[Set task] Render the records as a two-column CSV with the columns "target" and "point", starting with the line that contains "Installations (89, 829)" and going on through the line that contains "31 (681, 925)". Give one row per record, with its text and its answer each in a quoted field and any line breaks replaced by spaces.

--- BEGIN Supplied records ---

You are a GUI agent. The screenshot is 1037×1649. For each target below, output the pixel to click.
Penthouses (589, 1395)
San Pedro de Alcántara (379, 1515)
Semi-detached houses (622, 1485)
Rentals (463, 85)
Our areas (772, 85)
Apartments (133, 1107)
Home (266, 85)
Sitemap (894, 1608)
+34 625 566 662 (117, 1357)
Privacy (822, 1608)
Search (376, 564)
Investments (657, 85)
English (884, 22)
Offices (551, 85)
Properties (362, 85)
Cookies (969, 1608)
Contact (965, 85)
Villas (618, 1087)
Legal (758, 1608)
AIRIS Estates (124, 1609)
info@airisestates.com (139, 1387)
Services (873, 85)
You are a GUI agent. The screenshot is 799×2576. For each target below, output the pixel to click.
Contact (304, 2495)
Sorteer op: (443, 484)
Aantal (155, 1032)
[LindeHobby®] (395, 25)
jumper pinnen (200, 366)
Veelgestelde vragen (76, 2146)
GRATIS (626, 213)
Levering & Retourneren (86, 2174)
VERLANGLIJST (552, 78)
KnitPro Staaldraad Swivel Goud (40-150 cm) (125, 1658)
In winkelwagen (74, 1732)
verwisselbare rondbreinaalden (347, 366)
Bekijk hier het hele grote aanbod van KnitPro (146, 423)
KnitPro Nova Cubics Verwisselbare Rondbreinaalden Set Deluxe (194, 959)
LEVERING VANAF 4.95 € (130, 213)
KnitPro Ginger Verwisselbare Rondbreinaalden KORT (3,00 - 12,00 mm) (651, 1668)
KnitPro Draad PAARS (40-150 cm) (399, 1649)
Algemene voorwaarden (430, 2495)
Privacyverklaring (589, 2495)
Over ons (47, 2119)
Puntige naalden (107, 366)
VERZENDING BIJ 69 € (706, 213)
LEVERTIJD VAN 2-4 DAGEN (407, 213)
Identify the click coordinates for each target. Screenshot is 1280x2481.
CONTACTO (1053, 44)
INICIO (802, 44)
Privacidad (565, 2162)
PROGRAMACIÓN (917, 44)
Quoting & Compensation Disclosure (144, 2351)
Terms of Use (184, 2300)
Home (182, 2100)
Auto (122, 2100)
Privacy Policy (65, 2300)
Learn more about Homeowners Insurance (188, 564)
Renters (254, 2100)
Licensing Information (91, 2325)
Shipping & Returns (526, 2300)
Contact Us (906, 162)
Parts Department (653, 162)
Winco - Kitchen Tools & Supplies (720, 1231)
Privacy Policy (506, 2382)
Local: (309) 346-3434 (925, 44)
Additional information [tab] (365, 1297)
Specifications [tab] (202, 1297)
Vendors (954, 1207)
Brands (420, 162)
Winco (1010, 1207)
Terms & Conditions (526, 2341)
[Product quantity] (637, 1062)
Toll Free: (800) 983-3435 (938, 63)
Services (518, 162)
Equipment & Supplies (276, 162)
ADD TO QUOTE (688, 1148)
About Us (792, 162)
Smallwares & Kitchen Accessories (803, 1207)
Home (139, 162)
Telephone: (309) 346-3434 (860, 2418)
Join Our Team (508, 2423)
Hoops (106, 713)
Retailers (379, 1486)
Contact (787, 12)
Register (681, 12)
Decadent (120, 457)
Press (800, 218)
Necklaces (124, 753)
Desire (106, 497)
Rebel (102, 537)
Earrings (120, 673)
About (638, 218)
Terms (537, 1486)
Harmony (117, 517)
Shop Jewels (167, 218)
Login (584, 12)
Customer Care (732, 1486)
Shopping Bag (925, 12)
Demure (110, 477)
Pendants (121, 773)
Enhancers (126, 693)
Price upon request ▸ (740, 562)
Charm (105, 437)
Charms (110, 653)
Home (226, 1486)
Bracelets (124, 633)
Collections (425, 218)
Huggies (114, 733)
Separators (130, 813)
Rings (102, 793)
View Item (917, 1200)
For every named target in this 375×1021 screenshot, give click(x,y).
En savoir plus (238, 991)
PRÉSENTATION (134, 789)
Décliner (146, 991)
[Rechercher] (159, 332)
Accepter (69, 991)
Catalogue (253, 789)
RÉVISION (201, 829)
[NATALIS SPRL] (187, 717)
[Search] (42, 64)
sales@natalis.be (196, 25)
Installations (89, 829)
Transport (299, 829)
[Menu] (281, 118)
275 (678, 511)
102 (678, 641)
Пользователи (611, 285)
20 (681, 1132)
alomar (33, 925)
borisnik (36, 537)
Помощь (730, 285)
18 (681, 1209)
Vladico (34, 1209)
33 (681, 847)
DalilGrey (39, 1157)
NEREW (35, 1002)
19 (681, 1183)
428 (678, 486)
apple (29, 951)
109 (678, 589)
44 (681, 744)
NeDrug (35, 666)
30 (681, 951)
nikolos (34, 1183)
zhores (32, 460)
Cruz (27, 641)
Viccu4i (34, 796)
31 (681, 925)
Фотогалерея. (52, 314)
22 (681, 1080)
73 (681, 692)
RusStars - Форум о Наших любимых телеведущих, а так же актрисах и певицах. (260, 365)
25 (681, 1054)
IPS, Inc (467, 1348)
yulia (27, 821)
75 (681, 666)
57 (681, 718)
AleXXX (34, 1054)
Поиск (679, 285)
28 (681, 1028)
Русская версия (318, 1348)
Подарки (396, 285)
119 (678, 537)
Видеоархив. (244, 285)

--- END Supplied records ---

[Finished exercise]
target,point
"Installations","(89, 829)"
"Transport","(299, 829)"
"[Menu]","(281, 118)"
"275","(678, 511)"
"102","(678, 641)"
"Пользователи","(611, 285)"
"20","(681, 1132)"
"alomar","(33, 925)"
"borisnik","(36, 537)"
"Помощь","(730, 285)"
"18","(681, 1209)"
"Vladico","(34, 1209)"
"33","(681, 847)"
"DalilGrey","(39, 1157)"
"NEREW","(35, 1002)"
"19","(681, 1183)"
"428","(678, 486)"
"apple","(29, 951)"
"109","(678, 589)"
"44","(681, 744)"
"NeDrug","(35, 666)"
"30","(681, 951)"
"nikolos","(34, 1183)"
"zhores","(32, 460)"
"Cruz","(27, 641)"
"Viccu4i","(34, 796)"
"31","(681, 925)"